Bebês, crianças e adolescentes estão entre vítimas em MT
Os seis episódios registrados em Mato Grosso envolvem principalmente crianças e adolescentes. Dois casos citados pelo relatório envolvem bebês Xavante que morreram após apresentarem indícios de possível violência sexual durante atendimento médico.
Em Barra do Garças, um bebê Xavante de 10 meses morreu em março do ano passado, após ser internado com dificuldades respiratórias e febre. Segundo o relatório, profissionais de saúde identificaram indícios de possível abuso sexual e a Polícia Civil passou a investigar o caso. O documento ressalta que a morte estava relacionada às dificuldades respiratórias e à febre apresentadas pela criança.
Outro bebê Xavante, de 1 ano e 2 meses, da Terra Indígena Isoú’pá, também morreu após ser atendido com febre, desnutrição, diarreia e sinais de possível violência sexual. A equipe médica acionou a Polícia Militar e o Conselho Tutelar, e os pais foram encaminhados à Polícia Civil para prestar depoimento.
Em Rondonópolis, uma criança indígena de 8 anos, da Aldeia Tadarimana, foi levada a uma unidade hospitalar em dezembro com lesões que, segundo o relatório, eram compatíveis com abuso sexual. O hospital comunicou as autoridades, e um suspeito foi encaminhado à delegacia para o início das investigações.
Adolescentes também aparecem entre os registros
Na Aldeia Piaraçu, na Terra Indígena Capoto/Jarina, em São José do Xingu, uma adolescente Kayapó de 14 anos foi vítima de estupro coletivo, conforme o levantamento. Segundo o relato reunido pelo Cimi, a jovem teria sido embriagada por quatro homens e violentada enquanto estava inconsciente. A denúncia foi encaminhada à Polícia Civil, que passou a investigar o caso.
Outro registro envolve uma adolescente de 14 anos da Terra Indígena Tapirapé/Karajá. De acordo com o relatório, um homem de 53 anos era suspeito de manter a jovem em cárcere privado e submetê-la a violência sexual e psicológica. A adolescente foi localizada durante buscas realizadas com participação da Polícia Militar, Funai e Conselho Tutelar.

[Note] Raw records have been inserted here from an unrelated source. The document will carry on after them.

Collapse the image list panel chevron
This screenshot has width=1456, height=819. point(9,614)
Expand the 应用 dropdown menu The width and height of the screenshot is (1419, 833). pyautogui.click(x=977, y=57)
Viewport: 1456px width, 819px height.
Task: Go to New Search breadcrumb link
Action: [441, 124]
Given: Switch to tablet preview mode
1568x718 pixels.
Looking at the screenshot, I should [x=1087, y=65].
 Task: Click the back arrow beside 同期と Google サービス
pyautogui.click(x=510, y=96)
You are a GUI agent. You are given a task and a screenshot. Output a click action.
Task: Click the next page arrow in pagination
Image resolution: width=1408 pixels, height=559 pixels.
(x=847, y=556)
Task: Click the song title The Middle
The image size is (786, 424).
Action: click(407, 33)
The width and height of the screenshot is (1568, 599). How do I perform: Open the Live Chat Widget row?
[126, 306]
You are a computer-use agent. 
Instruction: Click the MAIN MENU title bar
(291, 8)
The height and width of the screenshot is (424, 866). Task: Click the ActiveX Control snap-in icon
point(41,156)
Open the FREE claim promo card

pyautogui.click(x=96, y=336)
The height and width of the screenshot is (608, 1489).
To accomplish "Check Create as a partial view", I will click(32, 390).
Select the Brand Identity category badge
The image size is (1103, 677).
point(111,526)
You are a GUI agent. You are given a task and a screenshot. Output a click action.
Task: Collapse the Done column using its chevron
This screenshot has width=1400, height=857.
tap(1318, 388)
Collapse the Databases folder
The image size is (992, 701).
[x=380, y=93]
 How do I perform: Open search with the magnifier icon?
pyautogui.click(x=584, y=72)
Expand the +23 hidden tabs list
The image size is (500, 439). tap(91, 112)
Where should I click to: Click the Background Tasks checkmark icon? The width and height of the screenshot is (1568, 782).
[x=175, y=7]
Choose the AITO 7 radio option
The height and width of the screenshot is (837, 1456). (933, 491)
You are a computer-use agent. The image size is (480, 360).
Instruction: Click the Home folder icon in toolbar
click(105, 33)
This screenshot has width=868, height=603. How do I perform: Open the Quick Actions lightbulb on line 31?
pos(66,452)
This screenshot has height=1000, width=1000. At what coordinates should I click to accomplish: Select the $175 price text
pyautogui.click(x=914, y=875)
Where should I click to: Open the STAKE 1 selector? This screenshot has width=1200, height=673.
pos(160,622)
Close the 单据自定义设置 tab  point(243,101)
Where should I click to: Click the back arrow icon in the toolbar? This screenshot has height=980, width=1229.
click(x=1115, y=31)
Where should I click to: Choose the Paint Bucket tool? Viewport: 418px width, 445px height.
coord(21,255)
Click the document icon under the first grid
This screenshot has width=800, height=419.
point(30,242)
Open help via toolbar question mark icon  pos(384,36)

Em Santo Antônio do Leverger, uma adolescente indígena de 16 anos teria sido embriagada e explorada sexualmente por pessoas acampadas em um loteamento próximo à Terra Indígena Tereza Cristina. Conforme o documento, a jovem foi abandonada em uma estrada após a violência. O relatório relaciona a proximidade de grupos externos, sem fiscalização adequada, à exposição de jovens indígenas a situações de violência e exploração.

Violência sexual aparece ligada a outros contextos de vulnerabilidade
No levantamento nacional, o Cimi também chama atenção para diferentes contextos em que os abusos ocorreram. Há registros envolvendo familiares, pessoas próximas às comunidades e profissionais que ocupavam posições de confiança.
Três casos registrados no país envolveram professores acusados de violência sexual contra crianças e adolescentes indígenas, em episódios ocorridos em Mato Grosso do Sul, Amazonas e Santa Catarina.
Em Mato Grosso, o relatório também relaciona outras situações de vulnerabilidade à presença do garimpo ilegal na Terra Indígena Sararé, do povo Nambikwara. Segundo o documento, a intensificação da atividade ilegal e a chegada do tráfico de drogas têm provocado desestruturação social nas comunidades e ampliado a exposição principalmente de jovens e adolescentes à violência sexual e à dependência química.
Os casos de violência sexual integram o capítulo de violência contra a pessoa do relatório. Ao todo, o Cimi contabilizou 474 registros nessa categoria em 2025, incluindo assassinatos, tentativas de assassinato, lesões corporais, ameaças, racismo e discriminação, além das 25 ocorrências de violência sexual.